───── Task material

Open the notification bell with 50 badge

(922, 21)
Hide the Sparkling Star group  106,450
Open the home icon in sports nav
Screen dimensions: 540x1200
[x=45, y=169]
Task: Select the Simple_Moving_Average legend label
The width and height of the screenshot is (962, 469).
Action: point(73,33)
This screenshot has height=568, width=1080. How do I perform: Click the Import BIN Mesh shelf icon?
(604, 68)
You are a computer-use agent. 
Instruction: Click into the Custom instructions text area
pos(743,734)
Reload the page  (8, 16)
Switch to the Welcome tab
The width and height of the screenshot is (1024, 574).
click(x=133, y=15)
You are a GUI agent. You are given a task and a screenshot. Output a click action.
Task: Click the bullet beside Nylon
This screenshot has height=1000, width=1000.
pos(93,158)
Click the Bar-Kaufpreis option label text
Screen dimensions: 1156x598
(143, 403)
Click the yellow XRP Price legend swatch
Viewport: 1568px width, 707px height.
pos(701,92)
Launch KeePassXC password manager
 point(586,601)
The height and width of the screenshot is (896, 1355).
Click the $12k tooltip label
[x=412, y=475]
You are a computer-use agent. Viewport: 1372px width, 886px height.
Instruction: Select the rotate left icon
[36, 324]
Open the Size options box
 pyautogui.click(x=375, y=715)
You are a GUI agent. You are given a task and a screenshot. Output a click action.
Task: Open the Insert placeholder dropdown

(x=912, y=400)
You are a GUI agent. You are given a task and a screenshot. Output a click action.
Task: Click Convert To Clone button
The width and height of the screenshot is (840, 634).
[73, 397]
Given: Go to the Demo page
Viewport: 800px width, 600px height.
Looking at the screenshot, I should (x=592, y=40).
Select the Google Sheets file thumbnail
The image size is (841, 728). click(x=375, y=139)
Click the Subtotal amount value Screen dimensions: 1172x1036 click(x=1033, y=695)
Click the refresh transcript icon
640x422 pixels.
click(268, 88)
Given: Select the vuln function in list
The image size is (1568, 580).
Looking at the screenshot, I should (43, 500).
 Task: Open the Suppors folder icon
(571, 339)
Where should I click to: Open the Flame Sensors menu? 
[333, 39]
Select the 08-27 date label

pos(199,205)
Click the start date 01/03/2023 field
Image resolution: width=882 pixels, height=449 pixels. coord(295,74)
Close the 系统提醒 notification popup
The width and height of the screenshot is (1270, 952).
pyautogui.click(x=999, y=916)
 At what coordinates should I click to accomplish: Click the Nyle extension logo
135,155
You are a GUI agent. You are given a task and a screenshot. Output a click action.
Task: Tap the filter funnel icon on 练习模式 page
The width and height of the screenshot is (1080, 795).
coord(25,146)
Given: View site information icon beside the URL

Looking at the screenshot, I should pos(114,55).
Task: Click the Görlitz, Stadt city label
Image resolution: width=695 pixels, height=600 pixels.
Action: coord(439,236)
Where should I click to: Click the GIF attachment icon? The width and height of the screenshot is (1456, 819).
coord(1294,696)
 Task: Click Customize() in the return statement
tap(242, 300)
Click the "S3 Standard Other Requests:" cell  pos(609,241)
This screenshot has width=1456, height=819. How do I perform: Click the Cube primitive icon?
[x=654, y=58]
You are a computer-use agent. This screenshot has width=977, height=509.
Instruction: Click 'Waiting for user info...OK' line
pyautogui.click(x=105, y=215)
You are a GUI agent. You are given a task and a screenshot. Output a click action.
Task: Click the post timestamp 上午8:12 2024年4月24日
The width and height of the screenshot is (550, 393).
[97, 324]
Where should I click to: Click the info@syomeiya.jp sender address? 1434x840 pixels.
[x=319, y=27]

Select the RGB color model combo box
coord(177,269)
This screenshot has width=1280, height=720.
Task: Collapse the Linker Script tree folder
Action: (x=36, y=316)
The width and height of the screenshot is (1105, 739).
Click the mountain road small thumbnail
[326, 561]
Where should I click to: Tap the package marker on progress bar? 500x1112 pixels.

──────────

Copy out the listing word for word, from its first line through the line containing "Action: point(73,33)".

Result for this task »
Open the notification bell with 50 badge

(922, 21)
Hide the Sparkling Star group  106,450
Open the home icon in sports nav
Screen dimensions: 540x1200
[x=45, y=169]
Task: Select the Simple_Moving_Average legend label
The width and height of the screenshot is (962, 469).
Action: point(73,33)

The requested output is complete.